Let’s start with the language. The people running Social Security call themselves trustees. Trustee of what? A program where incoming revenue doesn’t cover promised payments and the only way to keep the lights on is to drain two separate trust funds until they hit zero. That is not a trust. That is a Ponzi scheme with a government seal stamped on it.
The trustees just released their latest projection. The shortfall now hits in late 2032, one year earlier than last year’s estimate. And when those trust funds run dry, the law triggers an automatic 22% cut to every benefit check. Not a maybe. Not a projection. A legally mandated haircut that kicks in the moment the funds are depleted unless Congress acts.
I told you this was coming. I’ve been saying it for years. The mainstream financial media is only now treating it like news.
Why It’s Getting Worse Faster
The trustees blame a few things for the accelerated timeline:
- Trump’s tax legislation gave seniors an extra deduction that reduced taxes on benefits, which cut incoming payroll revenue
- Fertility rates are collapsing, meaning fewer workers are paying into the system each year
- Immigration trends are reducing the number of new payroll tax contributors
None of this is shocking if you’ve been paying attention to demographic data for the past two decades. The system was designed in an era of high birth rates and short life expectancies. Both of those assumptions are gone. The math has been broken for a long time. The government just kept moving the crisis date out far enough that nobody panicked.
The Political Class Is Lying to You About the Fix
Here’s the talking point making the rounds right now: just lift the FICA tax cap. Jeff Bezos only pays payroll taxes on the first chunk of his income. Make him pay on everything. Problem solved.
This sounds reasonable until you actually think it through:
- Social Security was designed as a contributory retirement system. You contribute more, you collect more. If you tax all income but cap benefits, you’ve turned it into naked wealth redistribution. Own that argument if you want to make it, but stop pretending it’s a simple fix.
- The 15.3% FICA rate is already brutal. You see half on your paystub. Your employer pays the other half. But don’t kid yourself. That employer contribution is a cost of employing you. It comes out of your total compensation. I know this because I run a business and I write both checks every single period.
- Stack full FICA, federal income tax, and state income tax together in a high-tax state and you are looking at effective rates above 50% for working Americans who aren’t even wealthy. This is the solution being sold as fairness.
Ken Langone Is Half Right
I respect Ken Langone enormously. He helped build Home Depot from nothing. He’s been publicly suggesting that above a certain income level, wealthy Americans simply shouldn’t collect Social Security. I understand the logic. But my problem is the honesty gap.
If you means-test Social Security and still charge everyone 15.3% their entire working lives, you are running a straight tax with zero retirement benefit attached to it for a growing portion of the population.

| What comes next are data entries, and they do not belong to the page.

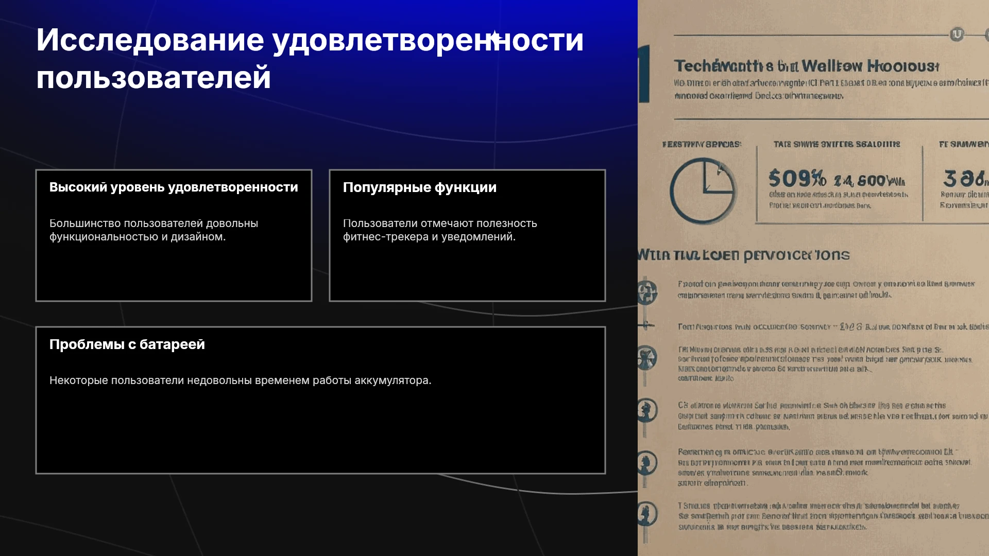Click the infographic image on the right
The height and width of the screenshot is (556, 989).
pos(813,278)
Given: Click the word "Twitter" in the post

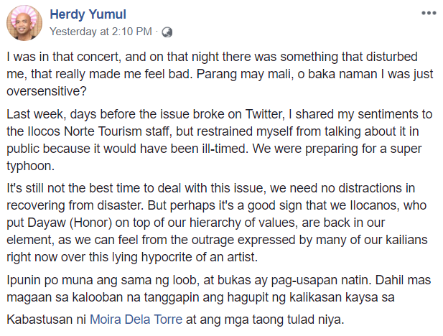Looking at the screenshot, I should [264, 114].
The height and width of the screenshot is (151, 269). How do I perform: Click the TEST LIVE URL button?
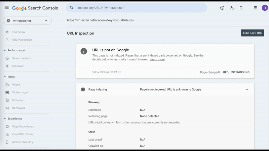tap(252, 33)
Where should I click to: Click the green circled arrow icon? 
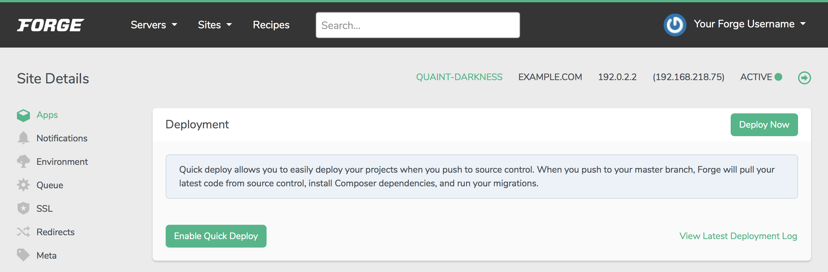click(804, 78)
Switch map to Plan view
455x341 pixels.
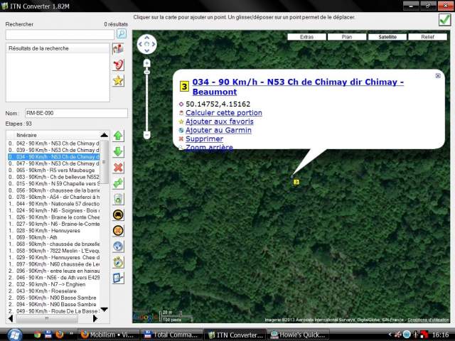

Fine. Make that argument. But stop calling it a retirement contribution. Stop telling workers they’re building their own nest egg inside a government program when what they’re actually doing is funding current retirees with no guarantee the same will be done for them.
What You Should Actually Do
The clearest signal right now is that Americans are claiming Social Security earlier at higher rates. That is not irrational. A real benefit collected before 2032 beats a promised benefit that faces a legally mandated 22% cut.
If you are approaching eligibility, here is what I want you to consider:
- The conventional wisdom about waiting until 70 for maximum benefit is built on the assumption of full solvency. That assumption is no longer safe.
- Run your retirement income projections against a 78-cent-on-the-dollar scenario for Social Security. If that breaks your plan, you have work to do now.
- Stop trusting the government’s timeline on this. They moved the date up this year. They will move it up again.
FDR knew this system needed to be privatized eventually. That ship sailed. Now we’re just watching the slow-motion accounting failure play out in real time while politicians argue about whose fault it is.